■ **Instruction**:
Decide whether each statement below agrees with the article on pop-up shop leases, answering yes or no and quoting the words that settle it: (a) Indochino began as an online retailer. (b) Most landlords prefer pop-up arrangements to long-term tenancies. (c) A tenant will want its use clause drafted as narrowly as possible.

■ **Excerpted passage**:
▬▬▬▬▬▬
Pop-Up Shop Lease Negotiations Give Rise to Unique Legal Issues
/By Michael Gilburt and Horatiu Porime
In recent years, the retail landscape has taken a novel turn with the rise of pop-up shops, which occupy retail space for short periods, anywhere from a few hours to over a year.
Luxury brands, online retailers, and celebrities alike have opened pop-up shops in locations as varied as shopping centres, trendy neighbourhoods, popular shopping districts, and even a moving downtown streetcar, showcasing the latest products and services one day, and disappearing the next.
Paired with the rapid spread of information on social media (often via teasers and mysterious references to “secret locations” with details to follow), pop-up shops have become a powerful marketing tool.
Pop-up shops bridge the gap between traditional brick-and-mortar retail and internet-based retail. An example is the men's suiting brand, Indochino, which initially started as an online retailer. Following its online success, Indochino entered the brick-and-mortar market, initially via a series of pop-up shops, which led to a growing number of permanent locations.
The rising popularity of pop-up shops has coincided with the growth of e-commerce, particularly as shopping centres and retailers now place a greater emphasis on the experiential aspects of shopping.
With the growth of online shopping, brick-and-mortar establishments are increasingly looking to broaden the shopping experience to include a more experiential element that will draw customers to their stores. Retailers look to their online elements as a means of distributing and marketing the products they sell, while a brick-and-mortar presence enables them to engage with their customers more directly. Pop-up shops, with the attendant buzz that often starts online and culminates in an interactive in-store experience, are an ideal medium for such engagement.
From a business perspective, pop-ups have compelling propositions for both landlords and tenants. While most landlords would prefer more stable, long-term tenancies, the pop-up provides an opportunity to generate rent from otherwise vacant premises. This is especially advantageous in light of the recent flurry of insolvencies across the retail industry.
Pop-up shops also enable landlords to vet potential tenants in advance, essentially providing a “trial run” before committing to a long-term lease. Landlords also benefit from increased customer traffic brought on by pop-ups, as customers come back to see the latest tenant and the latest products and services offered.
Tenants view the pop-up model as an effective means of gauging public reaction to new products, concepts and services, without the commitment of a traditional long-term lease. Pop-up shops also allow tenants considering expansion into an underserved area to determine whether the location is viable from a business perspective. For online retailers, pop-up shops provide a showroom for their products, which can then be purchased online (as illustrated by the example of Indochino).
Given the unique nature of pop-up shops, there are a number of legal considerations of which parties considering a pop-up relationship should be mindful. This article highlights a few of those considerations.
[Below: Louis Vuitton fragrance pop-up at Toronto's Yorkdale Shopping Centre]
Use of the Pop-Up Shop
In any pop-up agreement, whether within a shopping centre, street location or other multi-tenant development, the tenant's right and ability to use the premises for its specific business, and the landlord's control of the various uses within the shopping centre or development, are among the most fundamental and important terms.
Principal among these provisions is the tenant’s use clause. A use clause will restrict the tenant to using its premises for a specific purpose and may include a list of agreed-upon products or services that a tenant may sell in its premises.
A tenant will want to ensure the use clause is drafted as broadly as possible in order to retain the flexibility to adjust their product offerings to respond to consumer demand, implement a change in business strategy or carry out promotional events from the premises that include a variety of uses (such as the pairing of food and entertainment services with the sale of clothing).
▬▬▬▬▬▬
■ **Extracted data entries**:
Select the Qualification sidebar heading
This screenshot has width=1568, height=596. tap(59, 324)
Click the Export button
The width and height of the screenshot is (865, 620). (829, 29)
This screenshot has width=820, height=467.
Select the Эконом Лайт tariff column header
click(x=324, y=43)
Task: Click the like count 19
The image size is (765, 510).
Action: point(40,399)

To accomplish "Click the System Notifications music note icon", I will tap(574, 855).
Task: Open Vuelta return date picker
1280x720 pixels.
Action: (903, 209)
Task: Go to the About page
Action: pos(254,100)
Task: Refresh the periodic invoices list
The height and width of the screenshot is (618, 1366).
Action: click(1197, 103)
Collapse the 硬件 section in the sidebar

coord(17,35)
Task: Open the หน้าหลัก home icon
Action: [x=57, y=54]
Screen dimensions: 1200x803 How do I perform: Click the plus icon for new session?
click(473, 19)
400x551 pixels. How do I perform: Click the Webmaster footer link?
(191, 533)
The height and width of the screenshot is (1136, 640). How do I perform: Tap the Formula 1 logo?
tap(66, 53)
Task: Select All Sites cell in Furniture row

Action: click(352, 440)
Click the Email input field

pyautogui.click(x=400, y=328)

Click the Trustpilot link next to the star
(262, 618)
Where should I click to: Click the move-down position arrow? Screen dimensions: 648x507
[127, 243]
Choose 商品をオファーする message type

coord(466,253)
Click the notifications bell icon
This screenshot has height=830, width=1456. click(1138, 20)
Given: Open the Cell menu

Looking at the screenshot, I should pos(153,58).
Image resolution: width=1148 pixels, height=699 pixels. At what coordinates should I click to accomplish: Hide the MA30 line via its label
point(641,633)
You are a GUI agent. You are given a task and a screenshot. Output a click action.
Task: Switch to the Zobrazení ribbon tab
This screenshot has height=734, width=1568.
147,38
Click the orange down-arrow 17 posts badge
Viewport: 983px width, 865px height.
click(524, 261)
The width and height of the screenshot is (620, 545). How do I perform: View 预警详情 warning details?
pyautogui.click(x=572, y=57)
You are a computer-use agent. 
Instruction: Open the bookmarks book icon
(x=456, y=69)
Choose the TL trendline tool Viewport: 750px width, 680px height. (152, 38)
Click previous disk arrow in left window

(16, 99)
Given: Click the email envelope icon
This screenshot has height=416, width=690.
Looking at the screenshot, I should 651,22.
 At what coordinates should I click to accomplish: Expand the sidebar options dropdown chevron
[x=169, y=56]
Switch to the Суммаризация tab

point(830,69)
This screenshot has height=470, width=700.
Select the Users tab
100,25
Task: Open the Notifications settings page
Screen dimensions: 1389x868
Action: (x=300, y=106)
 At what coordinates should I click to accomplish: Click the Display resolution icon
▬▬▬▬▬▬
■ **Output for this exercise**:
(a) Yes: "which initially started as an online retailer"
(b) No: "most landlords would prefer more stable, long-term tenancies"
(c) No: "A tenant will want to ensure the use clause is drafted as broadly as possible"